### [WHAT YOU SHOULD DO]
The response has to be every entry, printed word for word.

### [SUPPLIED RECORDS]
# # #

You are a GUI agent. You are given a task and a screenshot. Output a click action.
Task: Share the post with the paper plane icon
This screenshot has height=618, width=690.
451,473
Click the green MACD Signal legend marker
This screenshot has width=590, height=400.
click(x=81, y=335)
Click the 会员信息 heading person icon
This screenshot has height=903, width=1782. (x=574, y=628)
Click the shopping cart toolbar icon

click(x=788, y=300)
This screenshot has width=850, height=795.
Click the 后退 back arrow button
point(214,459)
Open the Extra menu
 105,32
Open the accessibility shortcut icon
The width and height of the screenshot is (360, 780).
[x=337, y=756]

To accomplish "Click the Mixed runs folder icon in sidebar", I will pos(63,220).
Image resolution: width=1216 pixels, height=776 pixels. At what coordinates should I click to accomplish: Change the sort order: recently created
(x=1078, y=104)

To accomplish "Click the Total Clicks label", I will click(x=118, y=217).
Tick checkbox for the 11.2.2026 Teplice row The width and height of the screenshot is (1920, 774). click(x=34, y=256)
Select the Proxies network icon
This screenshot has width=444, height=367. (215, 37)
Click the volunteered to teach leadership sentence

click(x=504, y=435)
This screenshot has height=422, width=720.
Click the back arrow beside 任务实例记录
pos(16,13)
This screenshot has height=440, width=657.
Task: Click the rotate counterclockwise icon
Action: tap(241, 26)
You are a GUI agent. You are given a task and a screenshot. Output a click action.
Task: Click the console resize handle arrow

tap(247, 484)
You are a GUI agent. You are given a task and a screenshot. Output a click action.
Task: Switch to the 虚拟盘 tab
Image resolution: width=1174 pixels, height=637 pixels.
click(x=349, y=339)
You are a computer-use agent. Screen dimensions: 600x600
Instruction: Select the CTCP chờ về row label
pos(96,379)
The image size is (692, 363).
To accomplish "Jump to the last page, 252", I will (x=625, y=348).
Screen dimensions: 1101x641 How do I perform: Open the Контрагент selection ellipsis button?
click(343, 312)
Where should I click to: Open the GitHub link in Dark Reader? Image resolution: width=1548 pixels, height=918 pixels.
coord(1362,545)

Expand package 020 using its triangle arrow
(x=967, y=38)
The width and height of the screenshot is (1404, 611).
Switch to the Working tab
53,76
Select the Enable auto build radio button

# # #

### [WRITTEN ANSWER]
You are a GUI agent. You are given a task and a screenshot. Output a click action.
Task: Share the post with the paper plane icon
This screenshot has height=618, width=690.
451,473
Click the green MACD Signal legend marker
This screenshot has width=590, height=400.
click(x=81, y=335)
Click the 会员信息 heading person icon
This screenshot has height=903, width=1782. (x=574, y=628)
Click the shopping cart toolbar icon

click(x=788, y=300)
This screenshot has width=850, height=795.
Click the 后退 back arrow button
point(214,459)
Open the Extra menu
 105,32
Open the accessibility shortcut icon
The width and height of the screenshot is (360, 780).
[x=337, y=756]

To accomplish "Click the Mixed runs folder icon in sidebar", I will pos(63,220).
Image resolution: width=1216 pixels, height=776 pixels. At what coordinates should I click to accomplish: Change the sort order: recently created
(x=1078, y=104)

To accomplish "Click the Total Clicks label", I will click(x=118, y=217).
Tick checkbox for the 11.2.2026 Teplice row The width and height of the screenshot is (1920, 774). click(x=34, y=256)
Select the Proxies network icon
This screenshot has width=444, height=367. (215, 37)
Click the volunteered to teach leadership sentence

click(x=504, y=435)
This screenshot has height=422, width=720.
Click the back arrow beside 任务实例记录
pos(16,13)
This screenshot has height=440, width=657.
Task: Click the rotate counterclockwise icon
Action: tap(241, 26)
You are a GUI agent. You are given a task and a screenshot. Output a click action.
Task: Click the console resize handle arrow

tap(247, 484)
You are a GUI agent. You are given a task and a screenshot. Output a click action.
Task: Switch to the 虚拟盘 tab
Image resolution: width=1174 pixels, height=637 pixels.
click(x=349, y=339)
You are a computer-use agent. Screen dimensions: 600x600
Instruction: Select the CTCP chờ về row label
pos(96,379)
The image size is (692, 363).
To accomplish "Jump to the last page, 252", I will (x=625, y=348).
Screen dimensions: 1101x641 How do I perform: Open the Контрагент selection ellipsis button?
click(343, 312)
Where should I click to: Open the GitHub link in Dark Reader? Image resolution: width=1548 pixels, height=918 pixels.
coord(1362,545)

Expand package 020 using its triangle arrow
(x=967, y=38)
The width and height of the screenshot is (1404, 611).
Switch to the Working tab
53,76
Select the Enable auto build radio button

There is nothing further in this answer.